In truth it is the inevitable, not-unappealing product of some corporate box-ticking and sensible exploitation of Audi’s modular platforms: another niche is added to the Ingolstadt brochure; a few more pennies are totted onto the profit column.
The onslaught of Audi models continues.
Beneath the Q5’s features (those of a ‘Performance SUV’, no less) lurks the modular chassis that underpins the Audi A4 saloon and A5 coupe.
Inside, there’s an A4-derived fascia, perfectly adequate spaciousness and a feeling of unfailing solidity from the quality of the materials. Audi’s MMI interface for the stereo/nav/system controls is even better than ever.
The A4/5 platform endows the BMW X3- and Freelander-rivalling 4x4 with the longest wheelbase in its class at 2.81m; a result of some clever packaging of the engine, transmission and front suspension, which lets the front axle be pushed as far forwards as possible. The same idea was meant, although, curiously, failed, to give the A5 more agile, sporting handling.

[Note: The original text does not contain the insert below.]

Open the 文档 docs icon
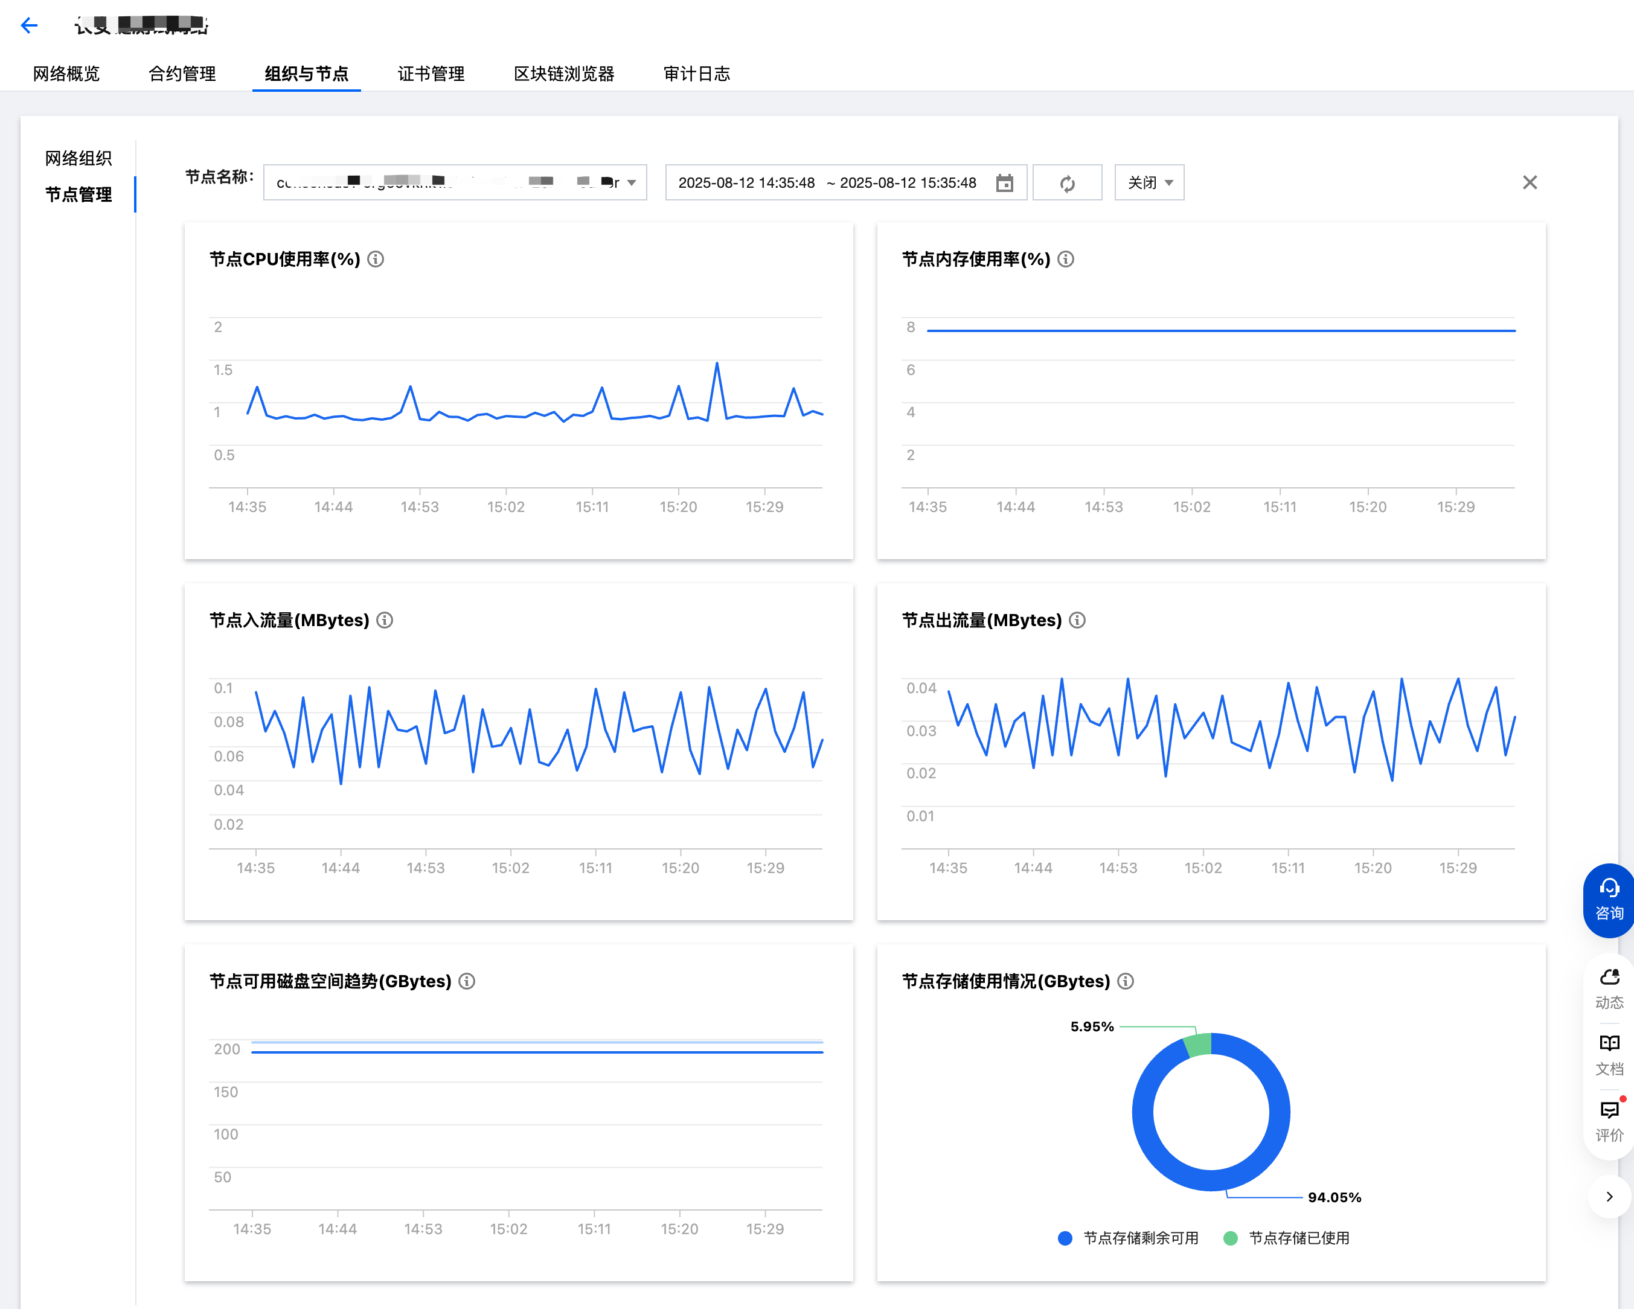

Nonetheless, I’ve just searched through the press bumph to find the word ‘sporty’ repeated no less than 24 times. This is, we’re told, dynamically the most adept SUV in its class.
What’s it like?
It may be the most dynamically capable SUV in its class. Maybe. BMW’s X3 would run it the closest, and may even best it depending on what you’re looking for.
The Audi is certainly among the most car-like to drive of all SUVs. The driving position is very normal and a high, rising waistline makes it feel lower than it is; though this also restricts visibility.
It steers accurately, too, although with – like the A4 – a curious mix of weight. Usually it’s too light, switching to too heavy quite quickly off-centre.
The low-speed ride is largely fine, though there’s the occasional crash. It’s at its best on the standard, 18-inch wheels with 60 profile tyres.
Our test Q5’s power came from a 3.0-litre, V6 TDI engine, powerful and quiet, mated to a 7-speed dual-clutch S-tronic transmission (DSG by another name). It’s the first time this 7-speed twin-clutcher has been fitted to a longitudinal engine and it’s as clinically efficient as usual.
The Q5 corners with respectable resistance to lean, and offers reasonable grip. An X3 would feel perhaps less agile, but with better body control.
Better is its refinement. Wind noise, road noise and engine noise are all as well-suppressed as they are on executive cars for the same money.
Oh, and for all the tall-estate looks (and economy and emissions, to be fair) there’s a bit of off-road ability too; more than an Allroad, at any rate. Approach and departure angles of 25 degrees. Ground clearance 200mm. Wade depth half a metre. You can wake up again now.
Should I buy one?
If you want a car like the Q5, this is a pleasant option. Prices will be high by comparison to rivals such as the Freelander, but then the 8000 UK residents predicted to buy the Q5 are unlikely to let that stop them. If you want to like this car, you probably will.